Pakistan economy to start showing signs of recovery in FY 2019-20: Report

ISLAMABAD: The exports from Pakistan are projected to reach at US$ 26,187 million in fiscal year 2019-20 from US$ 24,656 million estimated for the FY2018-19, official document revealed.

The Annual Plan (2019-20) envisages higher growth in exports sector in the backdrop of positive global outlook, improved domestic infrastructure, low cost energy supply to exports sector and competitiveness gained due to depreciation of the rupee.

On account of higher growth trajectory, imports are expected to marginally increase by 0.8 percent and reach the level of US$ 53,664 million in 2019-20 from an estimated total of US$ 53,248 million for 2018-19, implying trade deficit of US$ 27,476 million in 2019-20.

The higher expected increase in exports coupled with buoyant remittances and further improvement in balance on trade in services would help in curtailing the current account deficit.

The current account deficit has been projected to be contained at US$ 8,312 million (3% of GDP) during 2019-20 as against estimated deficit of US$ 13,179 million (4.7% of GDP) by the end of outgoing fiscal year.

Meanwhile, the Capital inflows are projected to decrease from estimated US$ 374 million in 2018-19 to US$ 350 million in 2019-20.

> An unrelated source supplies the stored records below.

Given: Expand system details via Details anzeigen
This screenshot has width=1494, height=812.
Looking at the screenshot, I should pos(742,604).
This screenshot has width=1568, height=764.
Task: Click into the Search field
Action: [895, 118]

General government disbursements during 2019-20 are expected to remain at the level of US$ 10,493 million against US$ 8,240 million estimated for 2018-19 whereas amortization is projected at US$ 10,533 million for 2019-20 against US$ 7,007 million estimated for 2018-19.

Foreign direct investment (net) have been targeted at US$ 4,340 million for 2019-20 against estimated US$ 1,690 million by the end of 2018-19 .

In order to strengthen the external sector of the economy effective policy measures were planned to bolster exports, curbing unnecessary imports, enhancing remittances and FDI inflows, it added.

According to the plan, Strategic Trade Policy Framework (STPF) 2018-23 for enhancing the exports and Trade related investment Policy framework (TRIPF) to attract FDI in export-oriented sectors is being devised in synchronization with other policies so that targets become achievable.

Moreover, issues pertaining to trade licensing, dispute resolutions and advance taxes will be addressed.

For making the tariff structure a true reflection of trade policy priorities and removing anomalies in the tariff structure, which was causing distortions between sectors, draft National Tariff Policy (NTP) would be approved.

According to the plan, the real effective exchange rate (REER) remained overvalued during past few years, which eroded the competitiveness of country’s exports in international market. However, depreciation in Pak rupee since December 2017 resulted into positive impact on REER, it said adding, the flexible exchange rate regime will be followed during the plan period.

A more robust inflow of remittances is expected in the backdrop of incentives announced under Home Remittance Account (HRA) by State Bank of Pakistan (SBP), effective implementation of Pakistan Remittance initiative (PRI) scheme, labor market diversification measures and strict compliance of anti-money laundering (AML) laws/rules to comply with FATF by the government. Qatar has offered to provide 0.1 million jobs to Pakistani workers and negotiations are underway to finalize the agreement; once the agreement is materialized it will contribute further in enhancement of remittances.

The Ministry of Overseas Pakistanis & HRD will finalize National Emigration and Welfare Policy for Overseas Pakistanis. Committee for Skills Up-gradation and Overseas Employment Promotion will proactively assess manpower demand abroad in various sectors on regular basis and will arrange skilled manpower accordingly.